> [PROBLEM STATEMENT]:
Arrange every line of the listing below as a Markdown table with the columns "Row" and "Line", numbering the rows and skipping blank lines. Leave the pictures out of the table.

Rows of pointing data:

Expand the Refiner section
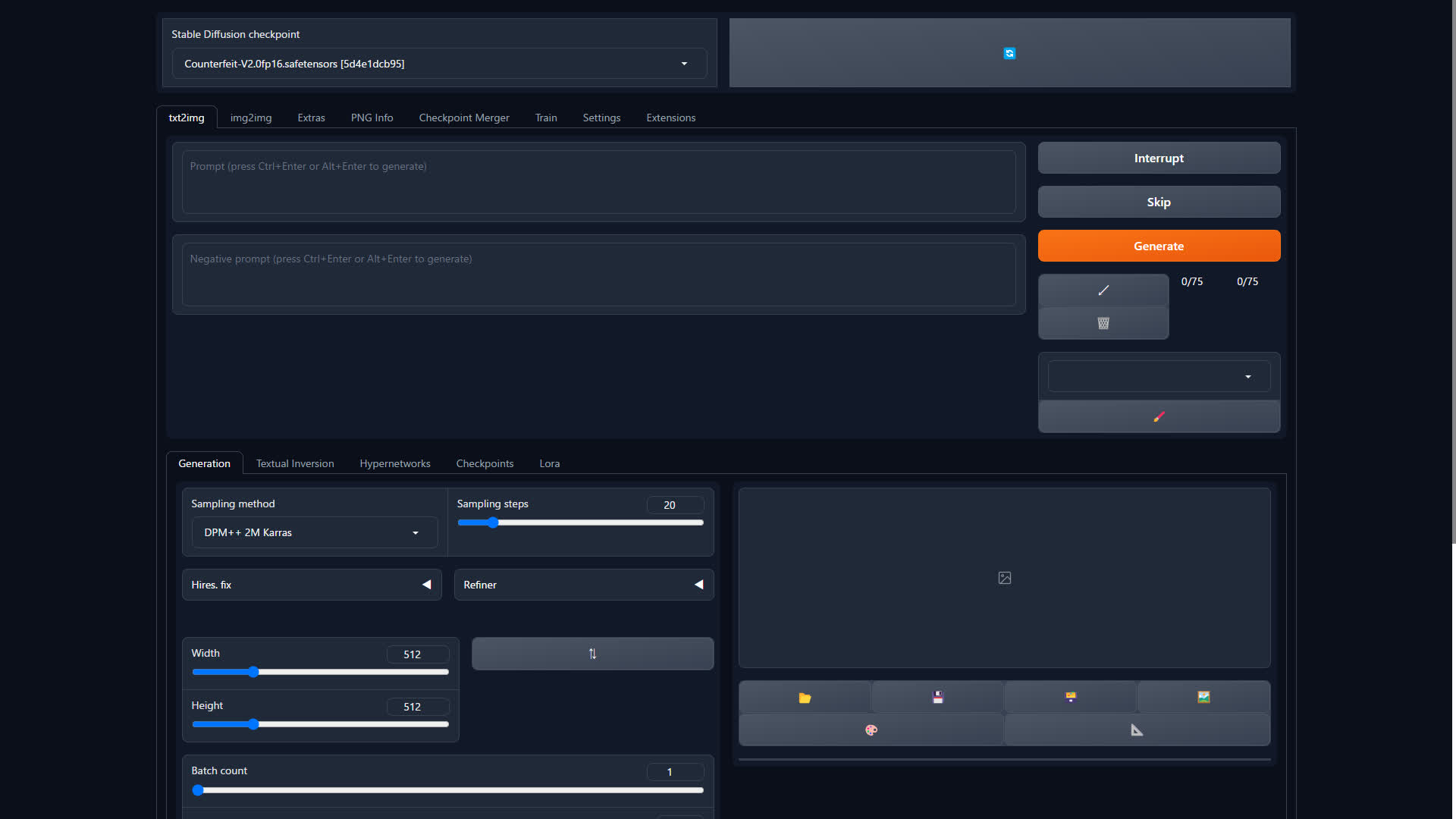Screen dimensions: 1456x819 [x=698, y=585]
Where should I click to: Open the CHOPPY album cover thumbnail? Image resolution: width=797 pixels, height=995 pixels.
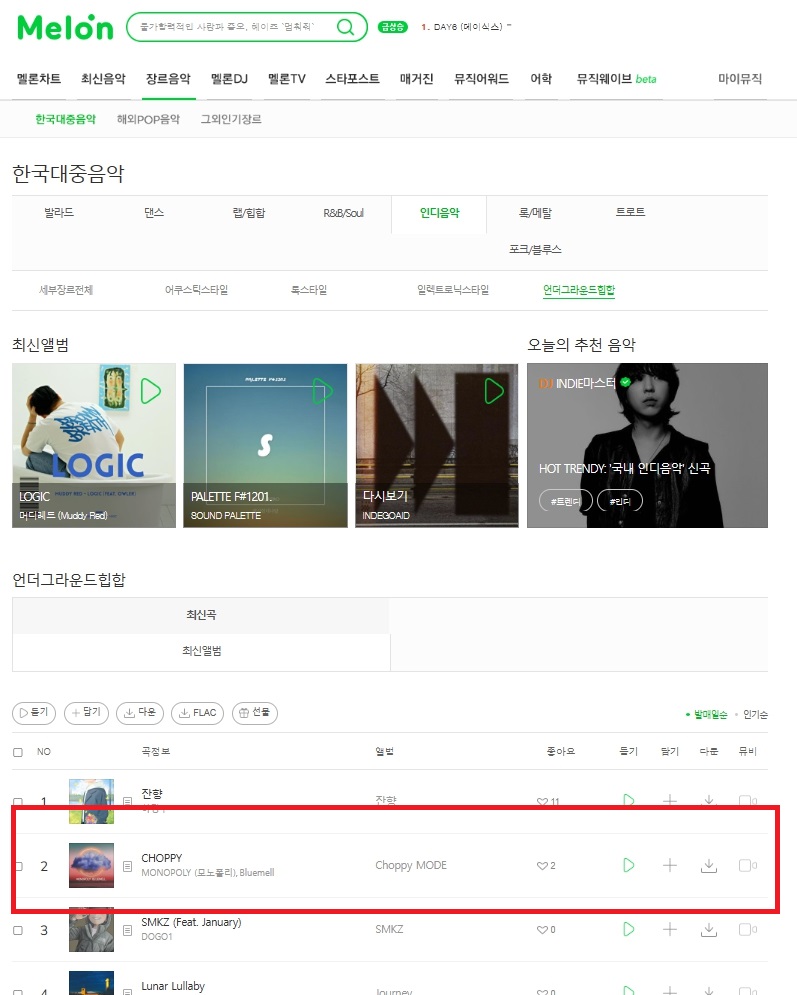(x=91, y=865)
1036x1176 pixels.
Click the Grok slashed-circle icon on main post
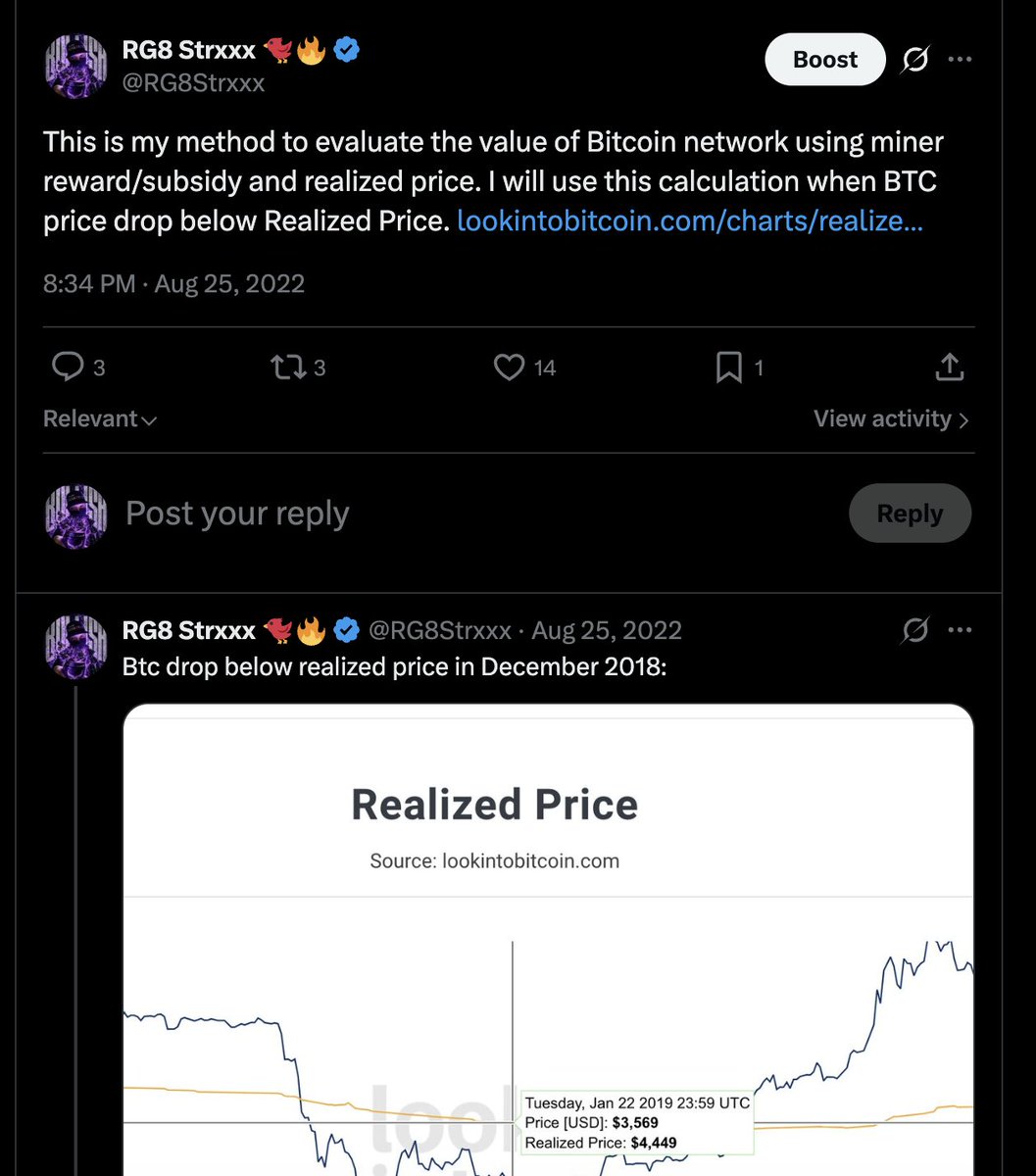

> [TASK SOLUTION]:
| Row | Line |
|---|---|
| 1 | Expand the Refiner section |
| 2 | Screen dimensions: 1456x819 [x=698, y=585] |
| 3 | Where should I click to: Open the CHOPPY album cover thumbnail? Image resolution: width=797 pixels, height=995 pixels. |
| 4 | (x=91, y=865) |
| 5 | 1036x1176 pixels. |
| 6 | Click the Grok slashed-circle icon on main post |